Un parc national est créé pour protéger des milieux naturels représentatifs ou particuliers et des paysages d'une région. Ces territoires doivent aussi être mis en valeur par l'interprétation du patrimoine naturel et culturel et par des activités de plein air extensives. Les enjeux de conservation découlent alors de la recherche de l'équilibre entre la protection et l'accessibilité de ces aires protégées.
Au parc national des Hautes-Gorges-de-la-Rivière-Malbaie, l'acquisition des connaissances de base sur le patrimoine naturel occupe une place primordiale dans nos préoccupations. Le parc étant parmi les plus jeunes du réseau et couvrant un vaste territoire sauvage et difficile d'accès, nous ne connaissons pas encore assez bien les éléments biophysiques qui le caractérisent.
Ce que nous savons très bien cependant, c'est que les plateaux et sommets du parc sont composés de milieux fragiles très susceptibles au piétinement issu de la présence humaine. Le sommet du sentier de l'Acropole en est un bon exemple où des mesures de contrôle ont dû être mises en place afin de répondre à cette problématique. Les leçons tirées de cette expérience serviront bien sûr dans l'élaboration de nos prochains sentiers afin d'assurer la préservation des sites exceptionnels que nous rendrons accessibles.

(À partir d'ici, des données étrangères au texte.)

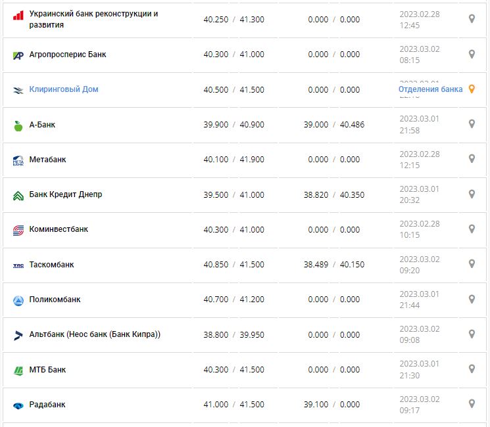Click Таскомбанк rate 40.850 / 41.500
Image resolution: width=490 pixels, height=427 pixels.
pyautogui.click(x=233, y=265)
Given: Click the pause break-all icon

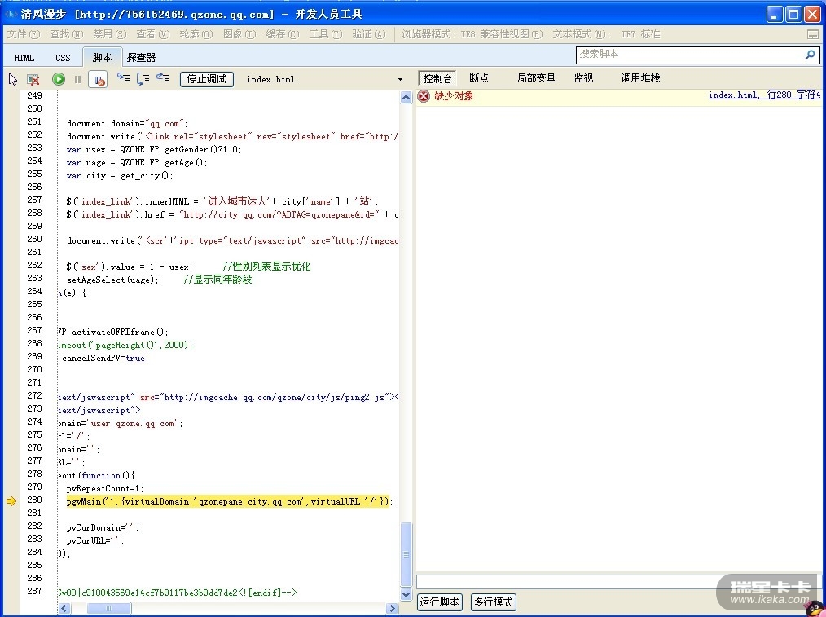Looking at the screenshot, I should coord(78,79).
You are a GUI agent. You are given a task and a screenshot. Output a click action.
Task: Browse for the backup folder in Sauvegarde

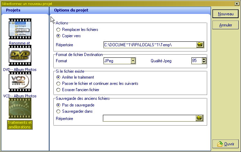pyautogui.click(x=199, y=118)
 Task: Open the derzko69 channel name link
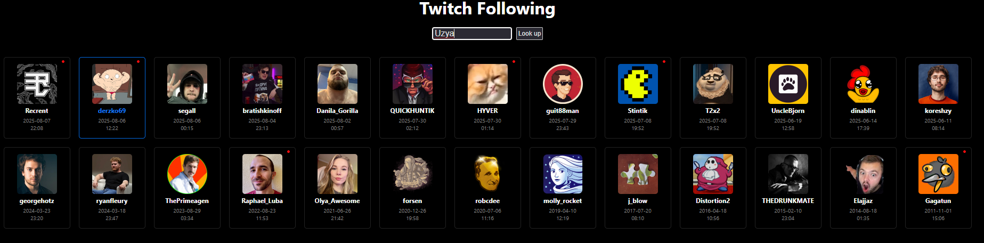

Pour faire face aux enjeux de conservation, la première étape est de bien connaître le territoire sous notre gestion. Toutes ces informations sont compilées dans la Synthèse des connaissances du parc qui compile l'ensemble de ce qui est connu sur le milieu naturel et sur l'histoire du territoire. Cette synthèse est mise à jour périodiquement afin d'y intégrer toutes les nouvelles données issues des activités d'acquisition de connaissances.
Pour réaliser des gestes concrets visant à enrichir nos connaissances et à gérer adéquatement le milieu, nous sommes à mettre en place notre plan de conservation. Ce dernier identifie et priorise tous les enjeux de conservation du parc et les actions à prendre pour faire face aux problématiques identifiées.
Finalement, le parc dispose d'un plan de protection qui identifie et encadre les problématiques spécifiques à l'application réglementaire.
Marcher au sommet de l'Acropole des Draveurs représente pour les randonneurs une expérience inoubliable. Saviez-vous qu'en respectant les balises du sentier, vous contribuez à la mission de conservation du parc?

Les plantes arctiques-alpines sont souvent les premières à souffrir du piétinement hors sentier.
La végétation qui croît au sommet de l'Acropole des Draveurs est de type arctique-alpin. On retrouve normalement cette catégorie de plantes dans la toundra des contrées nordiques. Le lent processus de décomposition de la matière organique qui s'opère au sommet de la montagne fait en sorte que seule une mince couche de sol recouvre le roc.
Les plantes arctiques-alpines ont la capacité de pousser dans pareil substrat, mais la minceur de ce dernier le rend très sensible au piétinement. Des randonneurs qui se promènent hors sentier contribuent par le piétinement à abîmer les végétaux, à compacter le sol et à dénuder le roc sur lequel repose le précieux humus. Sans ce sol, les plantes ne peuvent pousser et dépérissent.